# Document section
——————

Machine learning with Hadoop
Supervisor |
|
Suitable for |
MSc in Computer Science
|
Abstract
This project is about implementing a machine learning algorithm called random forests on top of Hadoop, using the Apache Mahout open-source project. Mahout (http://mahout.apache.org) is a popular collection of open-source machine learning algorithms, that a re designed to be scalable and run on top of Hadoop (http://hadoop.apache.org), the popular open-source implementation of Google's map-reduce framework.
Random forests are a particularly effective and simple machine learning algorithm (see http://www.stat.berkeley.edu/~breiman/RandomForests/cc_home.htm and http://oz.berkeley.edu/users/breiman/randomforest2001.pdf for descriptions of the algorithm). At present, Mahout only has a simple implementation of random forests that does not scale. This project is about implementing a scalable version of random forests using Mahout and Hadoop. If the project is successful, your work will be used by many others!
See http://comments.gmane.org/gmane.comp.apache.mahout.devel/23326 for an initial discussion of this on the mailing list.
Prerequisites: Java, basic algorithms knowledge
Ideally: some understanding of distributed computing (map-reduce, Hadoop), some interest in machine learning (everything needed can be learned)

——————

# Rows of pointing data
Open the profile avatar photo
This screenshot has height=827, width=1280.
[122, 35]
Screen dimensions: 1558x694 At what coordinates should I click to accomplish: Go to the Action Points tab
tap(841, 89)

——————

# Task list
1. Answer these questions about the project description:
(a) Which open-source project is the random forests implementation meant to use?
(b) According to the project description, what is the shortcoming of Mahout's current random forests implementation?
(c) Which degree is the project listed as suitable for?
2. Please duplicate the passage of the project description starting at "Prerequisites: Java, basic" and ending at "can be learned)".

# Expected results
1.
(a) Apache Mahout
(b) It is only a simple implementation that does not scale.
(c) MSc in Computer Science

2.
Prerequisites: Java, basic algorithms knowledge
Ideally: some understanding of distributed computing (map-reduce, Hadoop), some interest in machine learning (everything needed can be learned)